Technology Works: Julia - Language - DataFrames - Spreadsheet like data structures

In real world, multiple datasets have relations between them. Hence, information needs to be represented in formats like : Spreadsheets or Tables. We cannot hope to address this issue using DataArrays. To solve this problem of storing relations between data in a single data structure we can use DataFrames in Julia.

Corresponding package to DataFrames in R and Python:

Julia	Python	R
DataFrames	Pandas	data.frame

Consider the below example:

$ julia

_ _ _(_)_ | A fresh approach to technical computing

(_) | (_) (_) | Documentation: https://docs.julialang.org

_ _ _| |_ __ _ | Type "?help" for help.

| | | | | | |/ _` | |

| | |_| | | | (_| | | Version 0.6.0 (2017-06-19 13:05 UTC)

_/ |\__'_|_|_|\__'_| | Official http://julialang.org/ release

|__/ | x86_64-pc-linux-gnu

julia> using DataFrames

INFO: Precompiling module DataFrames.

julia> waugh_df = DataFrame(Name=["Steve Waugh","Mark Waugh"], Age = [52,52], Country = ["Australia","Australia"])

2×3 DataFrames.DataFrame

│ Row │ Name │ Age │ Country │

├─────┼───────────────┼─────┼─────────────┤

│ 1 │ "Steve Waugh" │ 52 │ "Australia" │

│ 2 │ "Mark Waugh" │ 52 │ "Australia" │

julia>

Now, we cannot create the above dataset using DataArrays. This dataset has the following features:

Labelling of Columns
Different Datatypes in different columns. Remember that matrix can only contain value of one type.
Data Elements have relation with other data elements in the same row of different columns.
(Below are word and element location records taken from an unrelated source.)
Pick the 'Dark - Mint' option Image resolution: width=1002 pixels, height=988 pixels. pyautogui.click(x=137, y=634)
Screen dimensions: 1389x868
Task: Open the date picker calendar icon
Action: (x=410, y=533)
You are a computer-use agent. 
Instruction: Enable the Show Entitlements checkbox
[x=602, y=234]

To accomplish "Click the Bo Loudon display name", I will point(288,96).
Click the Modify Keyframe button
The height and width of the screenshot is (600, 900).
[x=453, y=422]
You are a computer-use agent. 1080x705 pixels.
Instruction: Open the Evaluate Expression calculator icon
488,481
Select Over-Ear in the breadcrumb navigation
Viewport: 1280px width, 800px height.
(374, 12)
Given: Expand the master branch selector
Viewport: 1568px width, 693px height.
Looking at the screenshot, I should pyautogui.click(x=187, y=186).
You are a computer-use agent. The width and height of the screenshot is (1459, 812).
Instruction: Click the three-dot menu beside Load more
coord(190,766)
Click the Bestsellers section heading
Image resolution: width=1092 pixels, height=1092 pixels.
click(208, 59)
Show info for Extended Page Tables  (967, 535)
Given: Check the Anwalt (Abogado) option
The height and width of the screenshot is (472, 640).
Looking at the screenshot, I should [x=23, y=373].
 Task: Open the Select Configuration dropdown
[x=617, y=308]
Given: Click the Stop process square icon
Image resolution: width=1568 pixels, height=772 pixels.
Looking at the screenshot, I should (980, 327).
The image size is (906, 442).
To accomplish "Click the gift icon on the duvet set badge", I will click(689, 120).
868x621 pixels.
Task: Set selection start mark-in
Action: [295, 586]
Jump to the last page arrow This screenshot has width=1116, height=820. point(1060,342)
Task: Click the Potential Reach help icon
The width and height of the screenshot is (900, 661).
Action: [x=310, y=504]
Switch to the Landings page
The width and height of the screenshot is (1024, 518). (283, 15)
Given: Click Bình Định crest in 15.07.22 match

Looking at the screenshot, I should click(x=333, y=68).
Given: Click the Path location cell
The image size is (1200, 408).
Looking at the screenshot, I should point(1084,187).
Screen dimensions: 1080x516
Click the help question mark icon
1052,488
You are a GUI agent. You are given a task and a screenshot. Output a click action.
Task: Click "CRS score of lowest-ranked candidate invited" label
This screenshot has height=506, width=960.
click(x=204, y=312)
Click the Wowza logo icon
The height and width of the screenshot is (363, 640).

See, we may argue, I can use multiple vectors and maintain relations between them. But, Vectors cannot be enforced to have the same length.

Note: A column in DataFrame is represented by a DataArray.

Technique 2:

Create the DataFrame by calling the DataFrame constructor:

julia> cricket_score_df = DataFrame()

0×0 DataFrames.DataFrame

Add one column, say Players:

julia> cricket_score_df[:Player] = ["Adam Gilchrist", "Mahendra Singh Dhoni","Jonty Rhodes","Sanath Jayasurya","Arjuna Ranatunga","Wasim Akram","Bret Lee","Brian Lara","Lance Klusner","Yuvaraj Singh"]

10-element Array{String,1}:

"Adam Gilchrist"

"Mahendra Singh Dhoni"

"Jonty Rhodes"

"Sanath Jayasurya"

"Arjuna Ranatunga"

"Wasim Akram"

"Bret Lee"

"Brian Lara"

"Lance Klusner"

"Yuvaraj Singh"

Add second column, say, Score:

julia> cricket_score_df[:Score] = [100,101,102,103,104,105,106,107,108,109]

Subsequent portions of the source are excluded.